TASK TO COMPLETE: Could you please retype all of the data below exactly?

PROVIDED MATERIAL:
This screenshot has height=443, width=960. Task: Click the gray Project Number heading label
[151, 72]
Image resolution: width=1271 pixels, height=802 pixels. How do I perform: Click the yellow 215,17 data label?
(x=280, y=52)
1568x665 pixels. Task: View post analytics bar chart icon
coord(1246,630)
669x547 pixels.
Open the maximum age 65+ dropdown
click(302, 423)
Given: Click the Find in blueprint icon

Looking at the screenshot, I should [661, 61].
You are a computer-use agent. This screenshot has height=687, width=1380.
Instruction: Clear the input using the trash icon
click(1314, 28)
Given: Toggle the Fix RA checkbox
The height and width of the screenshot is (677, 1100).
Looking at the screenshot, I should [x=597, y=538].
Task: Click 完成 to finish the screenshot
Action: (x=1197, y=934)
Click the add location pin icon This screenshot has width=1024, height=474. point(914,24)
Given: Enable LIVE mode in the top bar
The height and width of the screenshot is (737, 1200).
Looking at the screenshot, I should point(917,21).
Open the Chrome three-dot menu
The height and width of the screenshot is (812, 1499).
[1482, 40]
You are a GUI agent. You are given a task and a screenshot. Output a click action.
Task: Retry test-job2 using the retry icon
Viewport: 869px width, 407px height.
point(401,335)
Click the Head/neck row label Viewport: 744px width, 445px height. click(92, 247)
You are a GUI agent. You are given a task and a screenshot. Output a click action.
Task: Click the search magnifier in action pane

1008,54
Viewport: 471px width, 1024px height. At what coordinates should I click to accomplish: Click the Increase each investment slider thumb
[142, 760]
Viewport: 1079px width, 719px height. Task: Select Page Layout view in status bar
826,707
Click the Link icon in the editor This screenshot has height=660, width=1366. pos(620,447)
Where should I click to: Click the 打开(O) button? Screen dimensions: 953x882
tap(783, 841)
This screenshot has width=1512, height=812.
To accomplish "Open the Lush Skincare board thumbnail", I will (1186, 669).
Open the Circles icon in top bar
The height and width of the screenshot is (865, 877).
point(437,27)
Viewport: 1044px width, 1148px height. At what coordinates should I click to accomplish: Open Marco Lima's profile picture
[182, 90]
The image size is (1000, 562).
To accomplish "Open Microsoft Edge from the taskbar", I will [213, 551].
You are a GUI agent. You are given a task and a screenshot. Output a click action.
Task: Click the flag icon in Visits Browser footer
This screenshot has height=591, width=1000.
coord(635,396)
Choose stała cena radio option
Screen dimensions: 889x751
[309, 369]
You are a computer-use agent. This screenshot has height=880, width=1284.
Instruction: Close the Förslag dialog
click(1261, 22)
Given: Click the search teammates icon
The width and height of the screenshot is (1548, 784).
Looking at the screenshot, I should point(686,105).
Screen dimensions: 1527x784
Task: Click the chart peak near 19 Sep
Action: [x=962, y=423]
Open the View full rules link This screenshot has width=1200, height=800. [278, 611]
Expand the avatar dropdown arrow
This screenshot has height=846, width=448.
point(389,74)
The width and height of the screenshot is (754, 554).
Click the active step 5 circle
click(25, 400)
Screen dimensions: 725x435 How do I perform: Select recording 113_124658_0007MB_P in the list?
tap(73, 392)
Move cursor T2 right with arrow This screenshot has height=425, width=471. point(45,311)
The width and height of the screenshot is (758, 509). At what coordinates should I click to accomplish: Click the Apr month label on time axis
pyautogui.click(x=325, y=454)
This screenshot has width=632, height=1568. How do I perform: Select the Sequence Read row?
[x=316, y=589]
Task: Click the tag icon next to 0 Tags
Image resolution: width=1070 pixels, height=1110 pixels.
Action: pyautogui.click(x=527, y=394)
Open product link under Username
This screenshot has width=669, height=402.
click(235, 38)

PROBLEM SOLUTION:
This screenshot has height=443, width=960. Task: Click the gray Project Number heading label
[151, 72]
Image resolution: width=1271 pixels, height=802 pixels. How do I perform: Click the yellow 215,17 data label?
(x=280, y=52)
1568x665 pixels. Task: View post analytics bar chart icon
coord(1246,630)
669x547 pixels.
Open the maximum age 65+ dropdown
click(302, 423)
Given: Click the Find in blueprint icon

Looking at the screenshot, I should [661, 61].
You are a computer-use agent. This screenshot has height=687, width=1380.
Instruction: Clear the input using the trash icon
click(1314, 28)
Given: Toggle the Fix RA checkbox
The height and width of the screenshot is (677, 1100).
Looking at the screenshot, I should [x=597, y=538].
Task: Click 完成 to finish the screenshot
Action: (x=1197, y=934)
Click the add location pin icon This screenshot has width=1024, height=474. point(914,24)
Given: Enable LIVE mode in the top bar
The height and width of the screenshot is (737, 1200).
Looking at the screenshot, I should point(917,21).
Open the Chrome three-dot menu
The height and width of the screenshot is (812, 1499).
[1482, 40]
You are a GUI agent. You are given a task and a screenshot. Output a click action.
Task: Retry test-job2 using the retry icon
Viewport: 869px width, 407px height.
point(401,335)
Click the Head/neck row label Viewport: 744px width, 445px height. click(92, 247)
You are a GUI agent. You are given a task and a screenshot. Output a click action.
Task: Click the search magnifier in action pane

1008,54
Viewport: 471px width, 1024px height. At what coordinates should I click to accomplish: Click the Increase each investment slider thumb
[142, 760]
Viewport: 1079px width, 719px height. Task: Select Page Layout view in status bar
826,707
Click the Link icon in the editor This screenshot has height=660, width=1366. pos(620,447)
Where should I click to: Click the 打开(O) button? Screen dimensions: 953x882
tap(783, 841)
This screenshot has width=1512, height=812.
To accomplish "Open the Lush Skincare board thumbnail", I will (1186, 669).
Open the Circles icon in top bar
The height and width of the screenshot is (865, 877).
point(437,27)
Viewport: 1044px width, 1148px height. At what coordinates should I click to accomplish: Open Marco Lima's profile picture
[182, 90]
The image size is (1000, 562).
To accomplish "Open Microsoft Edge from the taskbar", I will [213, 551].
You are a GUI agent. You are given a task and a screenshot. Output a click action.
Task: Click the flag icon in Visits Browser footer
This screenshot has height=591, width=1000.
coord(635,396)
Choose stała cena radio option
Screen dimensions: 889x751
[309, 369]
You are a computer-use agent. This screenshot has height=880, width=1284.
Instruction: Close the Förslag dialog
click(1261, 22)
Given: Click the search teammates icon
The width and height of the screenshot is (1548, 784).
Looking at the screenshot, I should point(686,105).
Screen dimensions: 1527x784
Task: Click the chart peak near 19 Sep
Action: [x=962, y=423]
Open the View full rules link This screenshot has width=1200, height=800. [278, 611]
Expand the avatar dropdown arrow
This screenshot has height=846, width=448.
point(389,74)
The width and height of the screenshot is (754, 554).
Click the active step 5 circle
click(25, 400)
Screen dimensions: 725x435 How do I perform: Select recording 113_124658_0007MB_P in the list?
tap(73, 392)
Move cursor T2 right with arrow This screenshot has height=425, width=471. point(45,311)
The width and height of the screenshot is (758, 509). At what coordinates should I click to accomplish: Click the Apr month label on time axis
pyautogui.click(x=325, y=454)
This screenshot has width=632, height=1568. How do I perform: Select the Sequence Read row?
[x=316, y=589]
Task: Click the tag icon next to 0 Tags
Image resolution: width=1070 pixels, height=1110 pixels.
Action: pyautogui.click(x=527, y=394)
Open product link under Username
This screenshot has width=669, height=402.
click(235, 38)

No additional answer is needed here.